Velvetgoldmine · 16/10/2025 08:18

Your brother can make his own decisions and if he decides he wants to do as she says that is up to him. Sounds weird behaviour to me, but I have a friend of nearly 50 years standing who now lives miles away and his partner won't let me speak to him on the phone unless she is there and the speaker is on. People are weird.

Confusedhormonal · 16/10/2025 08:23

I am not too sure I would say abusive but maybe controlling. It’s just the use of family unit that get said. my brother loves her and I feel he will do anything to please her and not realise.

My partner and I are different as we don’t need to be together for everything, so wasn’t sure if that was clouding me. I did ask if he wanted to come. He said he spends time with my mum but equally I need to spend quality time with my family. Which I feel is normal.

OP posts:
Whatafustercluck · 16/10/2025 08:24

This is like my sister and her partner.
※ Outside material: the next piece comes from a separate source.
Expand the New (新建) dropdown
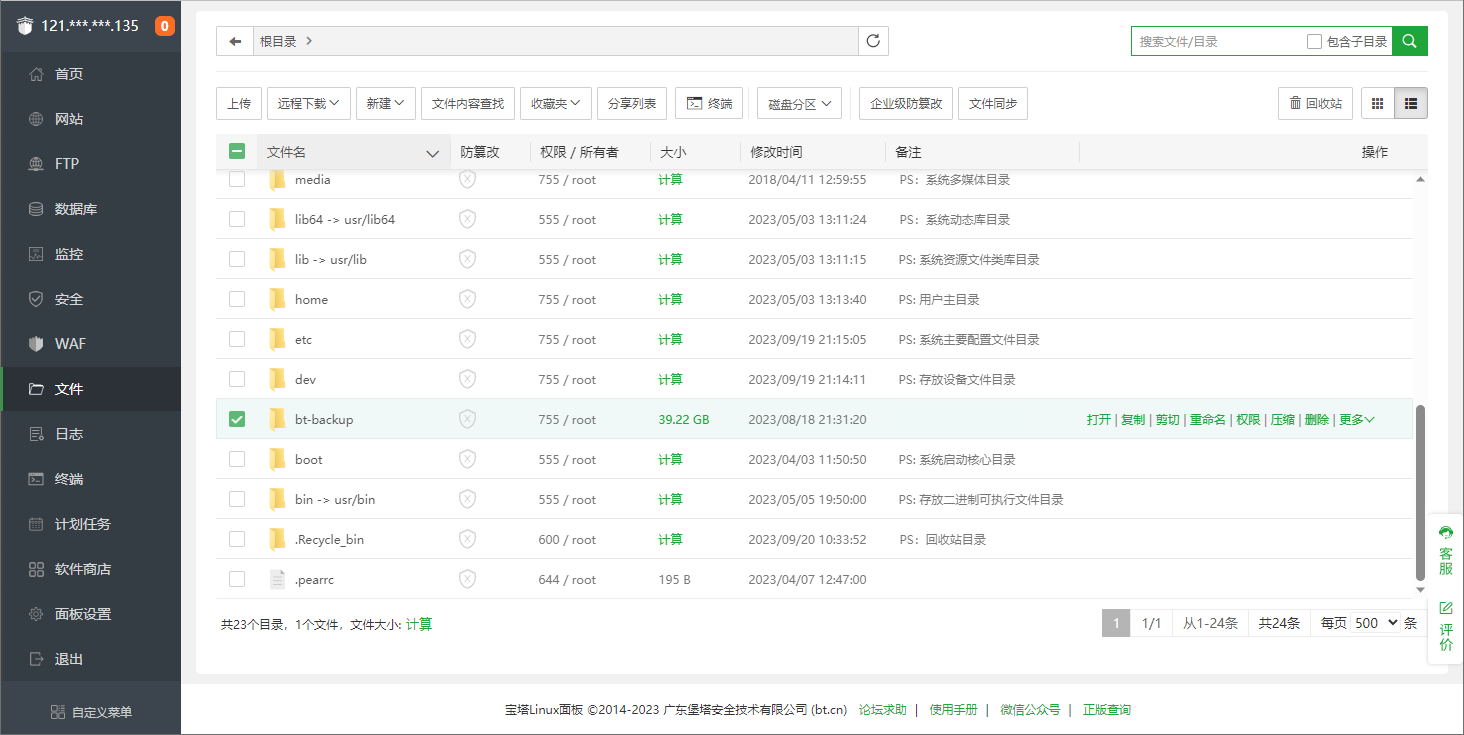1464x735 pixels. (x=385, y=103)
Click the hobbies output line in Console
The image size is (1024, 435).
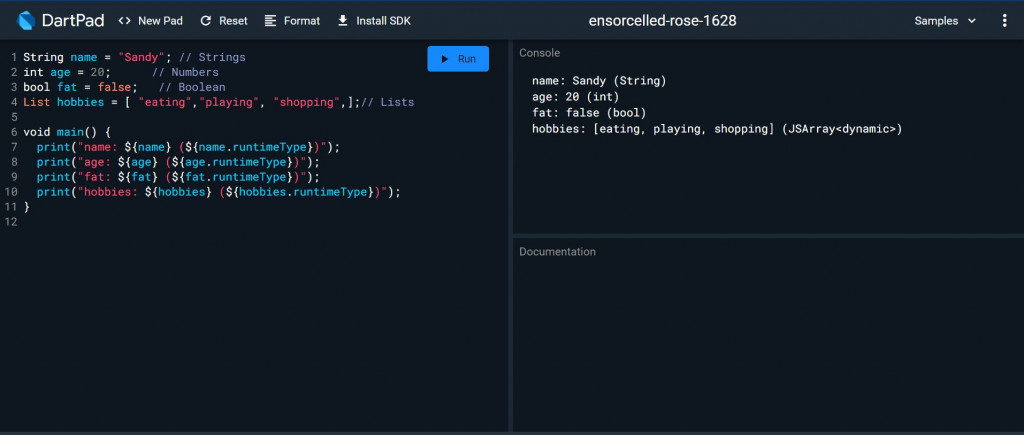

He complained when we had a day out at Alton Towers with my son and niece. They also always have us on loud speaker and it's fucking infuriating. We've regularly told them to stop doing it. They're honestly inseparable.

Yes, it's oddly claustrophobic at best. Manipulative and controlling at worst.

DEAROP · 16/10/2025 08:28

Confusedhormonal · 16/10/2025 08:23

I am not too sure I would say abusive but maybe controlling. It’s just the use of family unit that get said. my brother loves her and I feel he will do anything to please her and not realise.

My partner and I are different as we don’t need to be together for everything, so wasn’t sure if that was clouding me. I did ask if he wanted to come. He said he spends time with my mum but equally I need to spend quality time with my family. Which I feel is normal.

It is a precursor for abuse. Make sure he gets the info he needs. Don't dismiss it just because he is a man.

Laiste · 16/10/2025 08:31

Your brother has a mobile phone presumably? Can you ring him when he's at work on a break or something so that he's not at home? Ask him if he's ok. Say you feel like he's never allowed to talk to you or see you without her. Ask if he's happy?

I mean - honestly i'm not sure that a nearly 50 year old man, with kids, who lives near and seems to see his mum regularly in his own home is an obvious candidate for being abusively controlled by his girlfriend. But you never know.

Have you asked your mum if he seems happy?

Laiste · 16/10/2025 08:38

I just wanted to say re: the loud speaker thing - my DH always puts his mum and dad on loudspeaker when they ring or when he rings them. He likes to do it cos they talk a lot and he forgets all the family gossip news as soon as the phone goes down ! In one ear and out the other.

He hates having to remember and retell it all to me so just bungs it on loudspeaker so the whole room (of women who are actually taking it in) hears it all and he just makes appropriate noises 🤣

Confusedhormonal · 16/10/2025 09:15

My mum says she is nice and family orientated and has welcomed her. Says though she is too much at times. Says my brother is happy. He does look happy. She does try and make an effort. But think she doesn’t realise that we are not super close and don’t do much as a family except meet up for a day.

suppose looking at it her family unit also includes her friends. So when I have gone for family days and parties it’s her and her massive group of friends plus the 4 of us. Lovely to get invited but they get drunk and loud which is not us.

OP posts:
SunnySideDeepDown · 16/10/2025 09:18

Yes it’s odd and controlling.

If this were a man saying a women couldn’t see her own family without him, it would be seen as awful.

Id be having a word with brother, that it’s not normal and he doesn’t need her permission to see family.

FuzzyWolf · 16/10/2025 09:26

Ring your brother this weekend as you know his partner is out and explain to him that this is controlling and potentially abusive behaviour. Just reassure him that you will be there for him if his partner crosses the line of what’s acceptable and he is to always remember that.

BauhausOfEliott · 16/10/2025 11:08

Yeah, that's incredibly controlling and weird of her and if that was my brother and there was a pattern forming, I'd be concerned.